Notes on the Life of Wilfred Campbell


Wilfred Campbell and his wife (nee Mary L. Dibble) had four children:

Margery Berridge, born in West Claremont, Sept. 15, 1886.

married George Archibald Grey.

now Mrs. W.L. Fleming of Toronto.

(her children are by her first marriage; it is said that her son may become Earl Grey: this is not for publication.)

Faith L.                   born in St. Stephen

now Mrs. E.S. Malloch of Ottawa.

Basil B.                   born in St. Stephen

now of the firm of Campbell and Shepherd, Toronto.

Overseas during the war; rose to rank of Major.

Dorothy                  born in Ottawa

now Mrs. Brennison of Buffalo.


Campbell was honoured in many ways; some of them are as follows:


F.R.S.C.    Elected a fellow of the Royal Society of Canada in 1893.

Held various offices in the society from time to time.


LL.D.     Represented the Royal Society of Canada at the Aberdeen University Quarter-Centenary.

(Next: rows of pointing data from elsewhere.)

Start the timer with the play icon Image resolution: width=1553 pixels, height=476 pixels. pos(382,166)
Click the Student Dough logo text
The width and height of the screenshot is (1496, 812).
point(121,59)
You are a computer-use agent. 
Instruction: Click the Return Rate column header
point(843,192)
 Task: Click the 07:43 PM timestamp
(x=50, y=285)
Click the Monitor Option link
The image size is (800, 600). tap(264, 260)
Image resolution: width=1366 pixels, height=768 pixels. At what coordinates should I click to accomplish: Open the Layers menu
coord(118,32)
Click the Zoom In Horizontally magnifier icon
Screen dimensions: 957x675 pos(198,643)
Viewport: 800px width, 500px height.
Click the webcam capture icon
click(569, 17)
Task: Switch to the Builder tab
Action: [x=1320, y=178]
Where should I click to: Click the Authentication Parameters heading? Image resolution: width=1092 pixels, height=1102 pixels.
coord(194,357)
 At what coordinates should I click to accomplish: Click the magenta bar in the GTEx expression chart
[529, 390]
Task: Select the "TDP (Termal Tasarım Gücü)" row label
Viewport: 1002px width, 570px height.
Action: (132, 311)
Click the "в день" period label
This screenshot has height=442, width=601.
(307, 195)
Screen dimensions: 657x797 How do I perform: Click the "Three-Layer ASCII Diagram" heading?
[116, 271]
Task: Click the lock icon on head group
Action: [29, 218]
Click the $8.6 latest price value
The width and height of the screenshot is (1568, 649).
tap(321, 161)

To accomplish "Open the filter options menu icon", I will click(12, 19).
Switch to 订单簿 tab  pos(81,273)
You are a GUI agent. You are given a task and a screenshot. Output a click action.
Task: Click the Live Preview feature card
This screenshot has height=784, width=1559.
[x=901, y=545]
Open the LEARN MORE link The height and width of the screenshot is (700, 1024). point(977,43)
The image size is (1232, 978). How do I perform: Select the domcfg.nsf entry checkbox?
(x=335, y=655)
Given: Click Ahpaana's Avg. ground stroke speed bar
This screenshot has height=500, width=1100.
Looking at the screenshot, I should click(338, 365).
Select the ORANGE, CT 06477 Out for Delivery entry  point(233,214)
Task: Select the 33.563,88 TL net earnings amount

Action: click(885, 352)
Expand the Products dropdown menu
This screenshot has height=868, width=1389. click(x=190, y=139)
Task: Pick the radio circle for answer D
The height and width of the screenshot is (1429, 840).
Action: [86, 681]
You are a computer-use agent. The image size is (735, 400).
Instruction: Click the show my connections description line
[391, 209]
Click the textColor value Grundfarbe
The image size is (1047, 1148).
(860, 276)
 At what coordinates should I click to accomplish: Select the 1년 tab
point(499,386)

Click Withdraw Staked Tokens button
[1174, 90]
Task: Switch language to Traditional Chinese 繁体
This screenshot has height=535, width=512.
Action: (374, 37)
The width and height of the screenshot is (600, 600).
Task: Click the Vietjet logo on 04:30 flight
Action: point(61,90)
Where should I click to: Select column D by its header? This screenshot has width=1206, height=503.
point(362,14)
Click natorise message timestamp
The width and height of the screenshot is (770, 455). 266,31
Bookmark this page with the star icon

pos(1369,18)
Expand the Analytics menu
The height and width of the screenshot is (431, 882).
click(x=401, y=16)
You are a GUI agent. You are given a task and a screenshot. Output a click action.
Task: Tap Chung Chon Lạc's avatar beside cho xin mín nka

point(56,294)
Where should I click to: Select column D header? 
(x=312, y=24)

Received the degree of Doctor of Laws from Aberdeen University on Sept. 26, 1906. On this occasion he was also presented to King Edward and Queen Alexandria, a distinct honour.


Collected Poems of 1905. Andrew Carnegie had a special edition of 500 volumes of this book published to present to his libraries in Canada and the United States.


On visits to England in 1905 and 1911 he was entertained by many people of note, among them the Duke of Argyll, the Bishop of Ripon, the Duchess of Sutherland, Lord Pentland, Sir William Osler, Andrew Carnegie, Rudyard Kipling, Lord Strathcona, and many others.


Wilfred Campbell died in the early morning of January 1, 1918. Death was due to pneumonia. The latter part of his life was filled with anxiety regarding the Great war and with noble efforts on his part to "do his bit."